Purtroppo venne distrutto il pavimento a mosaico di epoca romana per
accontentare il gusto barocco e sono così andate perdute anche le pietre
sepolcrali. A cavaliere tra i due secoli sono stati tolti anche gli
stalli sacerdotali, l'esedra vescovile, i due amboni e i plutei marmorei
di arte paleocristiana. Anche l'altare duecentesco della Concezione è
stato mutilato, le pareti sono state ricoperte con calcina per
nascondere gli affreschi trecenteschi, si è rifatto il coro. Si sono poi
aggiunti altari barocchi e cappelle: rendendo così la chiesa più ricca
essa ha perso la sua suggestività.
Nel XIV secolo la facciata è stata arricchita da un pregevole rosone
gotico ed altre cinque aperture circolari.
L'ornamento più caratteristico della facciata è però la stele funeraria
dei Barbi, divisa per creare i due stipiti della porta principale. Essa
porta lo stemma del vescovo Piccolomini, divenuto poi papa Pio II
(benefattore e salvatore della città durante l'assedio dei veneziani nel
1463).
A lato sorge la torre campanaria, tozza e quadrata, ancora priva dei
due porticati aperti alla base nel 1842. Qui si conservano i bronzi
sacri della chiesa. Il campanile è un'opera più di difesa e offesa che
altro; il suo creatore fu Randolfo dè Baiardi nel 1337.
Il campanile ha parzialmente inglobato un tempio romano: ne rimangono
ancora un ricco fregio e una serie di metope. L'arco della porta
poggiava sui piedistalli che nel Campidoglio romano reggevano le statue
di Costantino Magno e Lucio Vario Papiriano - ora sono al museo lapidario - al tempo dell'impero di Adriano.
Sopra l'entrata della torre vi è un'edicola trecentesca contenente la
statua di San Giusto, si pensa del XI secolo. Più in alto sul colle, il
castello con la torre federiciana all'interno del bastione rotondo, la
quale è rinforzata più verso la città che verso la campagna. Questa è
un'opera di guerra, costruita a più riprese, sempre molto in fretta,
dopo lunghi periodi di sosta per fronteggiare le minacce esterne di
austriaci, veneziani e soprattutto turchi.
Come è già stato sottolineato il castello è un gigante dai piedi
d'argilla perché i bastioni sono molto vulnerabili in quanto inutilmente
vuoti all'interno. Anche il colle di San Vito è privo di difesa e
dunque pericoloso, ma nel 1639 un castelletto a quattro torri angolari
viene ben presto costruito.
Nel 1745 verrà sostituito con un possente bastionato a pianta
irregolare. Nel 1702 entrambi, castello e castelletto, corrono grossi
rischi, quando durante la guerra di successione spagnola compare al
largo una flotta francese che fa piovere sulla città
numerose palle di cannone, danneggiando una trentina di case, ma
lasciando indenne il castello.
Aspetti politici
e sociali della città
L'aspetto politico e sociale della città è ancora legato alla tradizione
di un passato municipalistico. Gli statuti del 1550 dureranno con
progressivi mutamenti e limitazioni fino al 1812.

Serie di compiti →
1. Riporta il passo del brano scelto compreso tra "L'ornamento più caratteristico" e "dell'impero di Adriano.", estremi inclusi.
2. Secondo il brano scelto, chi fu il creatore del campanile e in quale anno?
I dati riportati di seguito costituiscono materiale a sé, distinto dal brano.

Materiale →
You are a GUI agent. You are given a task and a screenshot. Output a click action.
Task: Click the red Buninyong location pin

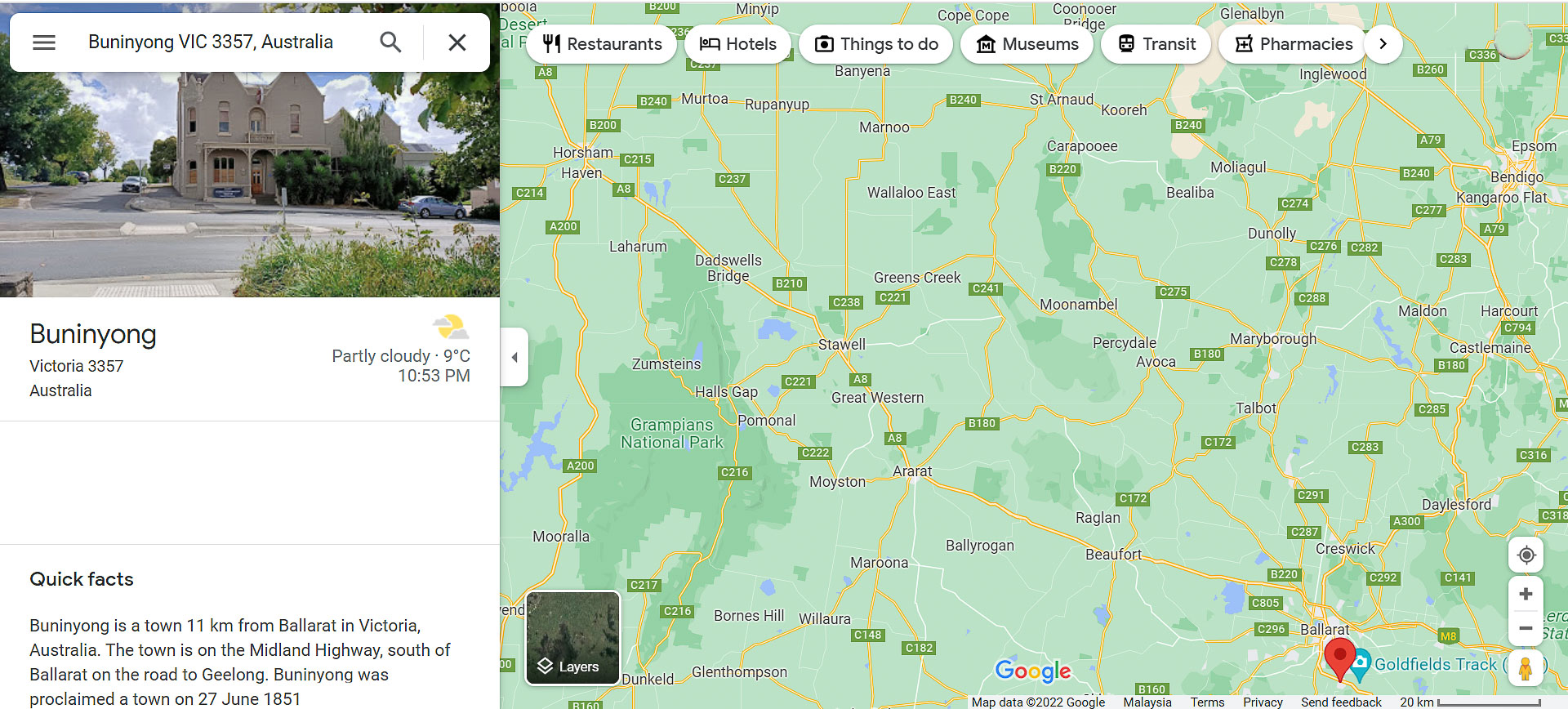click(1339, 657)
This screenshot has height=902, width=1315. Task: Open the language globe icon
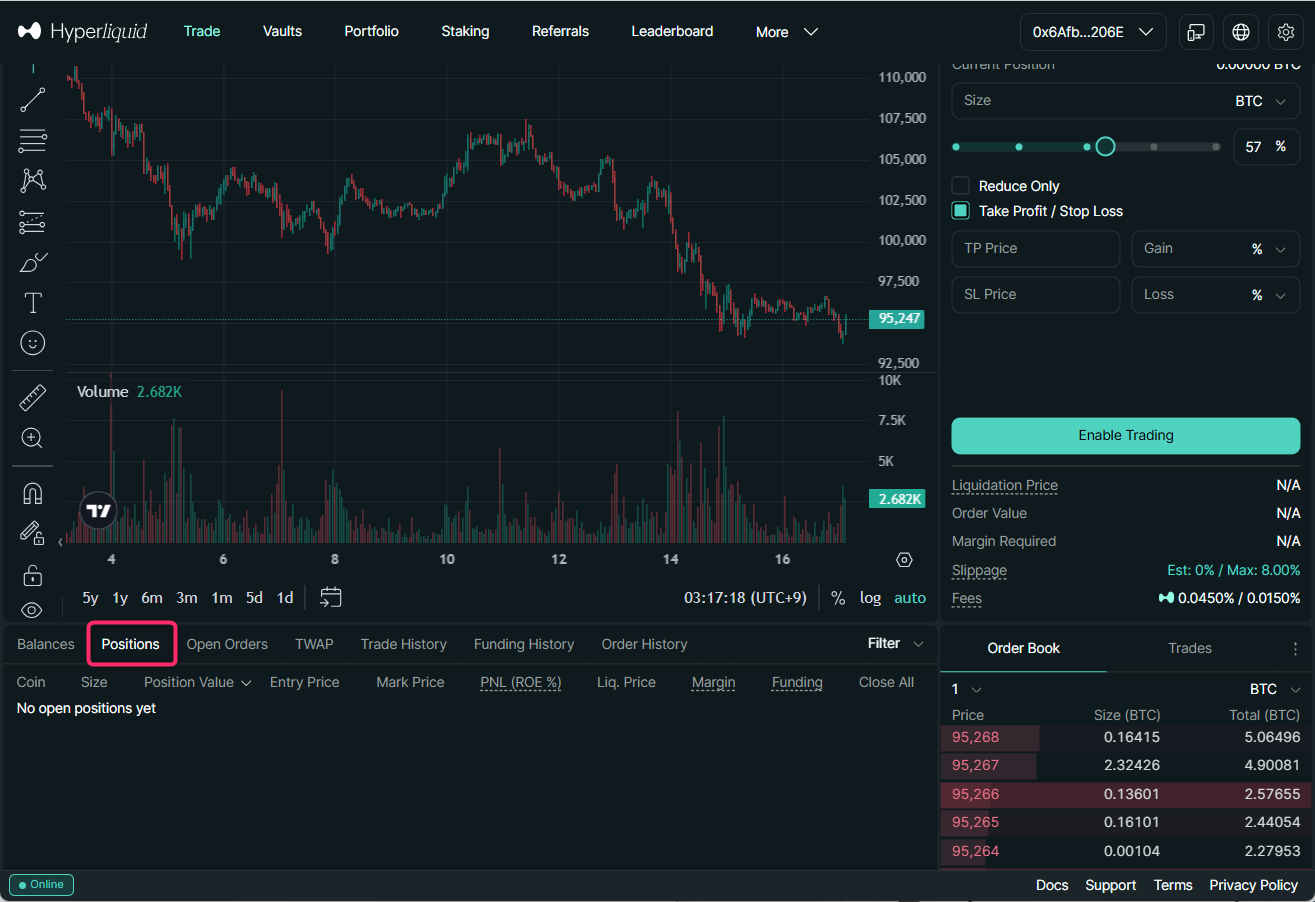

Soluzioni dell'esercizio →
1.
L'ornamento più caratteristico della facciata è però la stele funeraria
dei Barbi, divisa per creare i due stipiti della porta principale. Essa
porta lo stemma del vescovo Piccolomini, divenuto poi papa Pio II
(benefattore e salvatore della città durante l'assedio dei veneziani nel
1463).
A lato sorge la torre campanaria, tozza e quadrata, ancora priva dei
due porticati aperti alla base nel 1842. Qui si conservano i bronzi
sacri della chiesa. Il campanile è un'opera più di difesa e offesa che
altro; il suo creatore fu Randolfo dè Baiardi nel 1337.
Il campanile ha parzialmente inglobato un tempio romano: ne rimangono
ancora un ricco fregio e una serie di metope. L'arco della porta
poggiava sui piedistalli che nel Campidoglio romano reggevano le statue
di Costantino Magno e Lucio Vario Papiriano - ora sono al museo lapidario - al tempo dell'impero di Adriano.

2. Randolfo dè Baiardi, nel 1337.